Nos perdemos por las angostas calles del centro de Valencia y probamos, al fin, el menú de Kamon, creación del chef Hiro Suzuki. No nos decepciona. En el antiguo cauce del río, hay un chico que toca el saxofón o, mejor dicho, practica la escala con él. El último atardecer lo contemplamos desde la colina del castillo de Cullera, y es aquí donde nos despedimos ya definitivamente del verano hasta el próximo año.
El casco antiguo de Gdańsk parece haberse mantenido impasible ante el inexorable paso del tiempo. O eso podría pensarse al pasear por sus pintorescas calles, flanqueadas por altas fachadas coronadas por gabletes ornamentados, imponentes iglesias de ladrillo rojo y gárgolas de piedra que canalizan el agua de la lluvia de las tormentas de verano. Esto no podría estar más lejos de la realidad, ya que la urbe fue reducida a escombros durante la Segunda Guerra Mundial. El proceso de reconstrucción fue arduo, y no es de extrañar que muchos turistas se decantasen por Varsovia o Cracovia en detrimento de esta ciudad de nombre impronunciable.
En la calle Mariacka, arteria que une la Basílica de Santa María con el río Motlawa, se suceden unos característicos pórticos conocidos como przedproża, amplias escalinatas de piedra que enmarcan la entrada a los edificios. Bajo el resplandor diurno, los distintos escaparates de las joyerías exhiben hileras de pulseras y colgantes de ámbar en distintas tonalidades. Al caer la tarde, las farolas de gas bañan el suelo adoquinado con una luz similar al de la resina fosilizada. Intentamos descifrar el complejo reloj astronómico de la Basílica de Santa María, pero nos toca recurrir a la placa informativa y a Internet para acabar de comprender su funcionamiento.

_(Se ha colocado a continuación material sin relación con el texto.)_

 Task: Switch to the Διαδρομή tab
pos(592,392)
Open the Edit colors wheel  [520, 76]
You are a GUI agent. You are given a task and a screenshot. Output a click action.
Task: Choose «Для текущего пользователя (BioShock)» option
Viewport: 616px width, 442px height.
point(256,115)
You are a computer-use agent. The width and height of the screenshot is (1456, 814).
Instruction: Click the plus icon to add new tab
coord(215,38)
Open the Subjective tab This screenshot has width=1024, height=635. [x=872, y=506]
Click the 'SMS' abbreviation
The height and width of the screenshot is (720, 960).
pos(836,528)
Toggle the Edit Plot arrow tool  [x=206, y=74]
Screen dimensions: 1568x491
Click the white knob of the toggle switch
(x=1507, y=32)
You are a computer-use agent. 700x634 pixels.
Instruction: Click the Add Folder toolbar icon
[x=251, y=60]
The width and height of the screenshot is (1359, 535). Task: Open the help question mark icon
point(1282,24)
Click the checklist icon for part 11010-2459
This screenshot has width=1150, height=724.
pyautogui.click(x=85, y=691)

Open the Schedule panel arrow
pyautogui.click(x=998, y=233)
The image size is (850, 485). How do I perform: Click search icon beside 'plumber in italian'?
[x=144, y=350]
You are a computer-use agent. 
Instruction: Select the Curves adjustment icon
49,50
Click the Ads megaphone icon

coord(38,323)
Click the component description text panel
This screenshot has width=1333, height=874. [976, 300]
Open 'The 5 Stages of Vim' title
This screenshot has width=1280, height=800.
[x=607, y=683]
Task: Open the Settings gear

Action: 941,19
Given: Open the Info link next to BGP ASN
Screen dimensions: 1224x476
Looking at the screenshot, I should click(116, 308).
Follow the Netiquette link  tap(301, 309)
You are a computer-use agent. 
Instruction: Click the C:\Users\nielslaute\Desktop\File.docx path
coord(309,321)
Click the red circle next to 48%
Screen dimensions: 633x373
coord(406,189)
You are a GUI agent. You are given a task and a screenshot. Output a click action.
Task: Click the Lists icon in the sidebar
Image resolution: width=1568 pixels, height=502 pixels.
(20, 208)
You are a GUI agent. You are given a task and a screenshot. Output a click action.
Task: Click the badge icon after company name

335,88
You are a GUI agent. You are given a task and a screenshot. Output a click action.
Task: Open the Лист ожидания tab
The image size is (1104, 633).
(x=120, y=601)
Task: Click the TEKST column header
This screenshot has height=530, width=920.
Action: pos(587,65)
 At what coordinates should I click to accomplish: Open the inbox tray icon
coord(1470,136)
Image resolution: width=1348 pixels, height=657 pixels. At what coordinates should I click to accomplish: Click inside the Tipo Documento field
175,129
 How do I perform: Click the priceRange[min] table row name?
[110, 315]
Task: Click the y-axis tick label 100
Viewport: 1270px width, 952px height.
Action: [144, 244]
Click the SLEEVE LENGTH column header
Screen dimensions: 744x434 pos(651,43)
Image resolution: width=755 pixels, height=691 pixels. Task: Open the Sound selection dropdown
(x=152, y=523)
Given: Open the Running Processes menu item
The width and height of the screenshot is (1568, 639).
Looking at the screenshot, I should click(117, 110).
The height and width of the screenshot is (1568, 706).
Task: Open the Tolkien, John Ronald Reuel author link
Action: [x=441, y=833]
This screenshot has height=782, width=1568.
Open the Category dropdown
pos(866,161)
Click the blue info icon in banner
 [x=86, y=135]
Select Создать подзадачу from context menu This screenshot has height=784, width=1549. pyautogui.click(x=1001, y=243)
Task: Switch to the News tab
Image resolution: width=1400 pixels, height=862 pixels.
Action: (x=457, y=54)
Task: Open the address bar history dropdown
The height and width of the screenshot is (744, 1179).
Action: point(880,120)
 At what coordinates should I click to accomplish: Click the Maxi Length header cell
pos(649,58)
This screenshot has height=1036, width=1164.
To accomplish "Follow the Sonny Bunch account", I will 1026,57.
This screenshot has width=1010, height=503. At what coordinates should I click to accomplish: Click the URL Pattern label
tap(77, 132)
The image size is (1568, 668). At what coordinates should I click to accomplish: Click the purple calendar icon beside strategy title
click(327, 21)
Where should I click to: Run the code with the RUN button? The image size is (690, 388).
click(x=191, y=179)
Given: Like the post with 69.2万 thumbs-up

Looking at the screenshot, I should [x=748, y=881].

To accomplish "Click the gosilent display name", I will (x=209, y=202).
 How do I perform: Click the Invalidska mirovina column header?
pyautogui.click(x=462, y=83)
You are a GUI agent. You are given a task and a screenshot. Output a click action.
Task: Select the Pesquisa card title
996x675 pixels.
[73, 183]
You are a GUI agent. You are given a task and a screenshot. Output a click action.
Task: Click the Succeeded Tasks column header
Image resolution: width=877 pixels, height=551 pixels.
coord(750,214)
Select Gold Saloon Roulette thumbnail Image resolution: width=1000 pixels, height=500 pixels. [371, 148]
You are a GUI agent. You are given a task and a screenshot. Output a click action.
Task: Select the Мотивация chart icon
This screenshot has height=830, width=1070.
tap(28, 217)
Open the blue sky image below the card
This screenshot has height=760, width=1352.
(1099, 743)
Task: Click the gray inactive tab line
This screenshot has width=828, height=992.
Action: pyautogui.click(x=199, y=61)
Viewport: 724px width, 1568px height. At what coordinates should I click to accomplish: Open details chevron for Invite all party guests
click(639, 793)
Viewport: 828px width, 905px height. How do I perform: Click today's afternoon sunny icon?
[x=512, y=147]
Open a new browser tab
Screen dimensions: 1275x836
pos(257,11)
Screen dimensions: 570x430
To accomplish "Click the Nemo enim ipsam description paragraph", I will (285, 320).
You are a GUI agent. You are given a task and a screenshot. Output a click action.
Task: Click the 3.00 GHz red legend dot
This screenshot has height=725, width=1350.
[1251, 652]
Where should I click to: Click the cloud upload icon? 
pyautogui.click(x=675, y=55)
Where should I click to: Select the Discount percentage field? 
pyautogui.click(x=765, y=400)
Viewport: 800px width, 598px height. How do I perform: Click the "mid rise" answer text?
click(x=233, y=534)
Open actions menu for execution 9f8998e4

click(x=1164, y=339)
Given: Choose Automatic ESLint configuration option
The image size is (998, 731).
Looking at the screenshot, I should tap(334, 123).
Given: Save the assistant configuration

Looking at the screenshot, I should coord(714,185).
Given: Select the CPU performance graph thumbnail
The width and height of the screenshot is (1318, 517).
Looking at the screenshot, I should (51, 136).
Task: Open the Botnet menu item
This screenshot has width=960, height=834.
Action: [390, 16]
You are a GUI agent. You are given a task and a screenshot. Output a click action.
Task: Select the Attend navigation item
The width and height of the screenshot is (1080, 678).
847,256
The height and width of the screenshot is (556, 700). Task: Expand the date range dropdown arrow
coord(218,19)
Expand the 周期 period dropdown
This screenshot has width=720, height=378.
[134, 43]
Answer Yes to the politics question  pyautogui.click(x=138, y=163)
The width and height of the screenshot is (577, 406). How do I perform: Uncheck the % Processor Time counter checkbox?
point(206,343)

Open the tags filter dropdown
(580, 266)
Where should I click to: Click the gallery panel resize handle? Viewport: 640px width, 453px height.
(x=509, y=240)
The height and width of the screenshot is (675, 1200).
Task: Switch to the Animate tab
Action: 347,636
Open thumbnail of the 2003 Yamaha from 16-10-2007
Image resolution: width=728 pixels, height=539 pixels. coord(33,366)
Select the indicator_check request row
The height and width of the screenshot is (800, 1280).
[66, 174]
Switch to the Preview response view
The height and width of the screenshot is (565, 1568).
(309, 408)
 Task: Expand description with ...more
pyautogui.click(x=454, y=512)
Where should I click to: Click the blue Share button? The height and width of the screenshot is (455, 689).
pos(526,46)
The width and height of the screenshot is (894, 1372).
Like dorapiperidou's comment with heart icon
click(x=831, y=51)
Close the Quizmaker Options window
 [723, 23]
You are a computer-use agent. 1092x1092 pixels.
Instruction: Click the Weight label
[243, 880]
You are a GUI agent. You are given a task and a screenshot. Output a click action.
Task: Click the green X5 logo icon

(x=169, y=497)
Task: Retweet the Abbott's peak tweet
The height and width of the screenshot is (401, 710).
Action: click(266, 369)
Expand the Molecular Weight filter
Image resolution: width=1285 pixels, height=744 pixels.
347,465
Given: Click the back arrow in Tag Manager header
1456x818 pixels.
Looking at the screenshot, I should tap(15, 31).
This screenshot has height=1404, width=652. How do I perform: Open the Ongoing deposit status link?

Los puestos del mercado al aire libre me recuerdan al mercadillo de Friburgo a los pies de la catedral. Llaman la atención las numerosas bandejas de cartón llenas de frambuesas, arándanos y todo tipo de grosellas (blancas, rojas y negras) ―como en las primeras páginas de la novela Der Geschmack von Apfelkernen―. Los pierogi de Pierogarnia Mandu son la combinación ideal de tradición y modernidad, y una sola ración es suficiente para saciar el apetito (y más que eso). Una noche, cenamos en el espacioso y diáfano Łąka Bar, ubicado en un antiguo recinto industrial. La última noche vamos a Canis, un restaurante algo selecto con paredes de ladrillo visto y diseño moderno, en pleno casco antiguo de la ciudad. Pese a ser comida de diseño, las raciones son copiosas, y el pescado del mar Báltico y la carne de caza local son los protagonistas de la carta.